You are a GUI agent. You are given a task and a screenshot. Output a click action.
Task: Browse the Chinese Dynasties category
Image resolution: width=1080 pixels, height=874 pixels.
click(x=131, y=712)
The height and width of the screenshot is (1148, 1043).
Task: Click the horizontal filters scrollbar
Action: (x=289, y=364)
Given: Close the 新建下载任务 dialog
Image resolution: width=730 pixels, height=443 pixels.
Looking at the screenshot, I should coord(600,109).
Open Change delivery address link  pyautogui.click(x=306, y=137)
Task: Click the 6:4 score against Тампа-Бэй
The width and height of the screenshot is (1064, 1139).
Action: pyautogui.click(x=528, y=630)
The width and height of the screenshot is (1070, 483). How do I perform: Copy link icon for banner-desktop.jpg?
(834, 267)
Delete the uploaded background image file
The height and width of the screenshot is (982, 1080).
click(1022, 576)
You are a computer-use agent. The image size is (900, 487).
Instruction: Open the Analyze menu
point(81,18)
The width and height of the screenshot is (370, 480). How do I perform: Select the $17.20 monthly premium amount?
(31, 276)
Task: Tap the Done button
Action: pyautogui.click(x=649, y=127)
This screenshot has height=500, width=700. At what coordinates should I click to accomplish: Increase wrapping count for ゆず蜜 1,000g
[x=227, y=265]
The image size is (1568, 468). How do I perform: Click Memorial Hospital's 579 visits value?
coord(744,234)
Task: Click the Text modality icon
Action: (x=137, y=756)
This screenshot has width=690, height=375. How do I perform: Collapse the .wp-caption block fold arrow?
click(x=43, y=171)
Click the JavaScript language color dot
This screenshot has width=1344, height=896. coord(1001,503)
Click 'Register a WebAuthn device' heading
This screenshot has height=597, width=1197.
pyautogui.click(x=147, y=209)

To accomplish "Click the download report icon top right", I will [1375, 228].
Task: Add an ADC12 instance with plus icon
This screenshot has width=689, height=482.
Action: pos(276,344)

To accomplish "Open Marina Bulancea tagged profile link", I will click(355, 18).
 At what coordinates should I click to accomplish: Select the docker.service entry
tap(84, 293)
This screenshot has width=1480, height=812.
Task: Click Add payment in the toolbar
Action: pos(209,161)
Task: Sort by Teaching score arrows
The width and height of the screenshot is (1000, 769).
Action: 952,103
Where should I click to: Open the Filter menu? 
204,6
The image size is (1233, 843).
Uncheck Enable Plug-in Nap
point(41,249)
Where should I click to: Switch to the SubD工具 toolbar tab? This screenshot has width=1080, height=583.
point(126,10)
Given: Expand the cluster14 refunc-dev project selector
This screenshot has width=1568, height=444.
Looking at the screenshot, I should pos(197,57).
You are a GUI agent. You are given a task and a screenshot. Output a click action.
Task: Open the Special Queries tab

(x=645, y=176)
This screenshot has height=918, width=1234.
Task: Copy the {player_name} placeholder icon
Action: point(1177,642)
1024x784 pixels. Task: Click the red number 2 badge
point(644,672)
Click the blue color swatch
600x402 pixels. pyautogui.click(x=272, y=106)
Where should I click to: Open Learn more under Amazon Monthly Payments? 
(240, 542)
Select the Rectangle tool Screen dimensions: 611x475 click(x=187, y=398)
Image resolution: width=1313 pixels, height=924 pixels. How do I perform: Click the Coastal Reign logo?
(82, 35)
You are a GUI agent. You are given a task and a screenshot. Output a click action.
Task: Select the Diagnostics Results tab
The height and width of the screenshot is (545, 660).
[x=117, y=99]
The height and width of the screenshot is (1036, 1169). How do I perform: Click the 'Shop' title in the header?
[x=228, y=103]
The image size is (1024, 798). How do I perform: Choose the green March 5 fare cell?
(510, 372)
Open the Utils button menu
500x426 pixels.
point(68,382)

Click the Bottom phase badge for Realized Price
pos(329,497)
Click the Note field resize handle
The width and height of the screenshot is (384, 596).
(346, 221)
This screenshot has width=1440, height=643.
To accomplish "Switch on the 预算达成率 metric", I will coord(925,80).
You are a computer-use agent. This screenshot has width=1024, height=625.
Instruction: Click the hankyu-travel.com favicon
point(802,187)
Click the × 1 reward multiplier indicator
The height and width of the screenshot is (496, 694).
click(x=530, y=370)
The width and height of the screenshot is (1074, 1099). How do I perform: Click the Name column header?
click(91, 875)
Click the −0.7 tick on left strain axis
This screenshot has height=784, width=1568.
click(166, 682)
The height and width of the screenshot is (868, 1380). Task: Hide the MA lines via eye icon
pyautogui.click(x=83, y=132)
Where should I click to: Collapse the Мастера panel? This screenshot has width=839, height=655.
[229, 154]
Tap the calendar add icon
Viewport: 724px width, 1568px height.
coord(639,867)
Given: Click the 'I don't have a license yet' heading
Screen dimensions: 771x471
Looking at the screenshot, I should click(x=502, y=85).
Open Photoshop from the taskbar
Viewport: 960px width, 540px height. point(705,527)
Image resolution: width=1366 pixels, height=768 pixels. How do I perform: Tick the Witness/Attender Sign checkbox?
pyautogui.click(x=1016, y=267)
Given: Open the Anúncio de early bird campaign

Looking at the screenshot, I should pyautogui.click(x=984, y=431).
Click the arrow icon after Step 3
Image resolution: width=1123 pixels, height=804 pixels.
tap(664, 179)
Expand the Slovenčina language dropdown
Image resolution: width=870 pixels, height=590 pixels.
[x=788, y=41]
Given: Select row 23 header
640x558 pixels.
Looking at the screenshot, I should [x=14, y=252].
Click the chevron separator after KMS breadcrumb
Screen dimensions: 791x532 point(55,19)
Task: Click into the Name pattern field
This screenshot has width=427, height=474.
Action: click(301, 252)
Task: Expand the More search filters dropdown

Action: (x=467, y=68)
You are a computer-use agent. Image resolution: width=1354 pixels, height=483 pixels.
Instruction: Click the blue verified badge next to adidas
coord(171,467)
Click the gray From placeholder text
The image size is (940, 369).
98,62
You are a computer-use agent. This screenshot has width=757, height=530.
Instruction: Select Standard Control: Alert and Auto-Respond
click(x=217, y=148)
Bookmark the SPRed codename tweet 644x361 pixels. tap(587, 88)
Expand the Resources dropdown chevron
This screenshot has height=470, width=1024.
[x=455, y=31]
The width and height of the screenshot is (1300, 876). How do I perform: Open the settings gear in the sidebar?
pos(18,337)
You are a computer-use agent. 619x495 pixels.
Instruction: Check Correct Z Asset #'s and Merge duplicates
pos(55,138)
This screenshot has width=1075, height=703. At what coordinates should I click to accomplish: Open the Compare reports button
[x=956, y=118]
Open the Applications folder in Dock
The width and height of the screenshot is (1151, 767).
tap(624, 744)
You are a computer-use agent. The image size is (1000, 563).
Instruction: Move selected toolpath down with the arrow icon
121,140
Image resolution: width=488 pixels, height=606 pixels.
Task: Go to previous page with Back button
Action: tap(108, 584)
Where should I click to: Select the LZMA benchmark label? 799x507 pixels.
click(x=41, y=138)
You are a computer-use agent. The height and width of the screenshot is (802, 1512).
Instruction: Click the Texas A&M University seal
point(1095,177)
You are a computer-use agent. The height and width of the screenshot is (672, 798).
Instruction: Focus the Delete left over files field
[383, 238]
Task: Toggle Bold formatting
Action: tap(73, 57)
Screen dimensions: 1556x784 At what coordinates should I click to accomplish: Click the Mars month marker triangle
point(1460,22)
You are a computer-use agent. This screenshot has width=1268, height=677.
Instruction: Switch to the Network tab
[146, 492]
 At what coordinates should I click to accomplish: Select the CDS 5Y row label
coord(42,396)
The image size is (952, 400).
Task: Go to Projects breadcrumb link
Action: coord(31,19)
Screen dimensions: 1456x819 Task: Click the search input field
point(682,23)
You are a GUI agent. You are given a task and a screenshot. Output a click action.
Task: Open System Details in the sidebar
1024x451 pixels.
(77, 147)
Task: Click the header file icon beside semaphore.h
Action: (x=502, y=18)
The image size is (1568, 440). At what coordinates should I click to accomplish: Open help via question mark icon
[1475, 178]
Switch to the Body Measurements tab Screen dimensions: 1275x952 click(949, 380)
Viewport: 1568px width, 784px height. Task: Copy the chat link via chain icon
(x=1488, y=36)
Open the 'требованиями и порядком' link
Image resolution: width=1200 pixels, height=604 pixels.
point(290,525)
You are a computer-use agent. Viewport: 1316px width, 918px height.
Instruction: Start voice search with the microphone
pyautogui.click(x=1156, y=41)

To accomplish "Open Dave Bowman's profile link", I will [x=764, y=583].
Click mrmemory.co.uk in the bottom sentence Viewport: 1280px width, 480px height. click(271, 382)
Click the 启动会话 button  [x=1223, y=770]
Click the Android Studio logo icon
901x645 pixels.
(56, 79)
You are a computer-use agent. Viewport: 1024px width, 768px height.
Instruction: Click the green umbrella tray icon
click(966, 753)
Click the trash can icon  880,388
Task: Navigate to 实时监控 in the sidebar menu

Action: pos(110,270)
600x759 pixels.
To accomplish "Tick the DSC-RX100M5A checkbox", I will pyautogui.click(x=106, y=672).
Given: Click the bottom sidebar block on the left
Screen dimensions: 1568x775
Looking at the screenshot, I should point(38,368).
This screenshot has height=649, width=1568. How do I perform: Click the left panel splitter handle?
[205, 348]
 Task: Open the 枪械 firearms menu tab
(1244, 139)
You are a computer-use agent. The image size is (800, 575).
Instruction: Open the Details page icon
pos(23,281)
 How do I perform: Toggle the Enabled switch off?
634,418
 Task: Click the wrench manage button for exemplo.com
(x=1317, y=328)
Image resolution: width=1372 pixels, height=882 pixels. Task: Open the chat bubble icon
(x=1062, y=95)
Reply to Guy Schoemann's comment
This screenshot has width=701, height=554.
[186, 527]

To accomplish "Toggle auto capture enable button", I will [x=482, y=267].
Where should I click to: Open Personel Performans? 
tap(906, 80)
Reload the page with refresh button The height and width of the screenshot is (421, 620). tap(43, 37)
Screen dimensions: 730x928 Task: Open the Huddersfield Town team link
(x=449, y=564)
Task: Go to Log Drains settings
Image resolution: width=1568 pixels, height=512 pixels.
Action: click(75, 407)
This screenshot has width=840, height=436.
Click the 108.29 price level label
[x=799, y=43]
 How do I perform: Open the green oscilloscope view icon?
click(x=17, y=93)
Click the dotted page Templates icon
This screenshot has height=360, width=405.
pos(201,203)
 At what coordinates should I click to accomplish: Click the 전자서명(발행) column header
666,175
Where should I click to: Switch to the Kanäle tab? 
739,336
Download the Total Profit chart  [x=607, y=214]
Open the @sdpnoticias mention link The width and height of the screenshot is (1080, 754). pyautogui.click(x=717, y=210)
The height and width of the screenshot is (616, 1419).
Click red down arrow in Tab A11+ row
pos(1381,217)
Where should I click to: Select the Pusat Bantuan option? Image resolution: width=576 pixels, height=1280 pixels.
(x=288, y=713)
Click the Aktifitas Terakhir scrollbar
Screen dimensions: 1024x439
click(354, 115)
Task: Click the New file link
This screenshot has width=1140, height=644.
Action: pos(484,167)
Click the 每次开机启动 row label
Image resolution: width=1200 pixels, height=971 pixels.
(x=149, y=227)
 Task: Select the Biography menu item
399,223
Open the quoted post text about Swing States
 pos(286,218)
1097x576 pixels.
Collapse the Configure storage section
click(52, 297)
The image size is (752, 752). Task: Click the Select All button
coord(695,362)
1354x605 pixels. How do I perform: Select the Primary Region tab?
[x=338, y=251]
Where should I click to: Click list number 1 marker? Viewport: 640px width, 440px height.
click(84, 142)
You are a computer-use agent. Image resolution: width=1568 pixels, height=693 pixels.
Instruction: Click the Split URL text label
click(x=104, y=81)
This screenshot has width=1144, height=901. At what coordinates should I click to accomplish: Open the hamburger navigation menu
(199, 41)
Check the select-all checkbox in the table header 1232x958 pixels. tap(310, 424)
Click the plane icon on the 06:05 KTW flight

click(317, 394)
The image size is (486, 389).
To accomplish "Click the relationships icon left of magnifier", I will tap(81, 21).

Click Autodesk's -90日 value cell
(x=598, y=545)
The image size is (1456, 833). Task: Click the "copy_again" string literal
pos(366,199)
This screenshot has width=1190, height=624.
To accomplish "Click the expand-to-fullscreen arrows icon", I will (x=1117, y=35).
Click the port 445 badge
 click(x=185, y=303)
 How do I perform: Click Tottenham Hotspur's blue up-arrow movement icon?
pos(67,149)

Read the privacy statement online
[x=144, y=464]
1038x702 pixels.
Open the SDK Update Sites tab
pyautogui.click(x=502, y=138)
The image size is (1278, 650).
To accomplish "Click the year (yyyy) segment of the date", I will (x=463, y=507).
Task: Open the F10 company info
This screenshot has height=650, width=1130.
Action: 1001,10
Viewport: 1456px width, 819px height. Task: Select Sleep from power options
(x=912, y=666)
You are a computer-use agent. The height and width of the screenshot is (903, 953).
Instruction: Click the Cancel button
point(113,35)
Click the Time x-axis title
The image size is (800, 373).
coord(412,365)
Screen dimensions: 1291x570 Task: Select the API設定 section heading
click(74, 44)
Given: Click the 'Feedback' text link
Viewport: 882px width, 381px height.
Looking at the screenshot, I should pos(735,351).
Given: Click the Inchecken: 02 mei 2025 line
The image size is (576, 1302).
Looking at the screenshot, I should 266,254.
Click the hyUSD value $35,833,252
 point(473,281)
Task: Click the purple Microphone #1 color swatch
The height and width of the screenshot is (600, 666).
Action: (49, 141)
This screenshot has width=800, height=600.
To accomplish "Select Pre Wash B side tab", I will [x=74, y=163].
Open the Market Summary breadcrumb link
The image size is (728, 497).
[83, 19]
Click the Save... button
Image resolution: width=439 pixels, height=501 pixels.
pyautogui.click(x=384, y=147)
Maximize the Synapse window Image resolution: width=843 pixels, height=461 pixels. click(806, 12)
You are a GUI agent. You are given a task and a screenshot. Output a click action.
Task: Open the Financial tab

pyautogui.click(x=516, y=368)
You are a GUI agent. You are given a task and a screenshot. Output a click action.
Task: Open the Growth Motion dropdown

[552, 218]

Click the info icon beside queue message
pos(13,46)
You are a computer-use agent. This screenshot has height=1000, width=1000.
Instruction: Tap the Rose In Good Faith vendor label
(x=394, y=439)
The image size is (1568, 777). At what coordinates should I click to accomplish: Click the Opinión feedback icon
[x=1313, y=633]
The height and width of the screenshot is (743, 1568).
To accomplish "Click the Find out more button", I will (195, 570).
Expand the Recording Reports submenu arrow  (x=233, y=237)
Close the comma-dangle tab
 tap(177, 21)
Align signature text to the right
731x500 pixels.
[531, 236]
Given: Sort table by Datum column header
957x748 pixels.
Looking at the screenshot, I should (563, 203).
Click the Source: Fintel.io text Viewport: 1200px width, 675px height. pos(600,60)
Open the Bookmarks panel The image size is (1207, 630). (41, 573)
══════════════════════════════
* [Problem requirements] Give an exact copy of the lines above from the line with "This screenshot has width=1440, height=643." up to and including the line with "Tap the calendar add icon", and leave everything else out.

* [Answer]
This screenshot has width=1440, height=643.
To accomplish "Switch on the 预算达成率 metric", I will coord(925,80).
You are a computer-use agent. This screenshot has width=1024, height=625.
Instruction: Click the hankyu-travel.com favicon
point(802,187)
Click the × 1 reward multiplier indicator
The height and width of the screenshot is (496, 694).
click(x=530, y=370)
The width and height of the screenshot is (1074, 1099). How do I perform: Click the Name column header?
click(91, 875)
Click the −0.7 tick on left strain axis
This screenshot has height=784, width=1568.
click(166, 682)
The height and width of the screenshot is (868, 1380). Task: Hide the MA lines via eye icon
pyautogui.click(x=83, y=132)
Where should I click to: Collapse the Мастера panel? This screenshot has width=839, height=655.
[229, 154]
Tap the calendar add icon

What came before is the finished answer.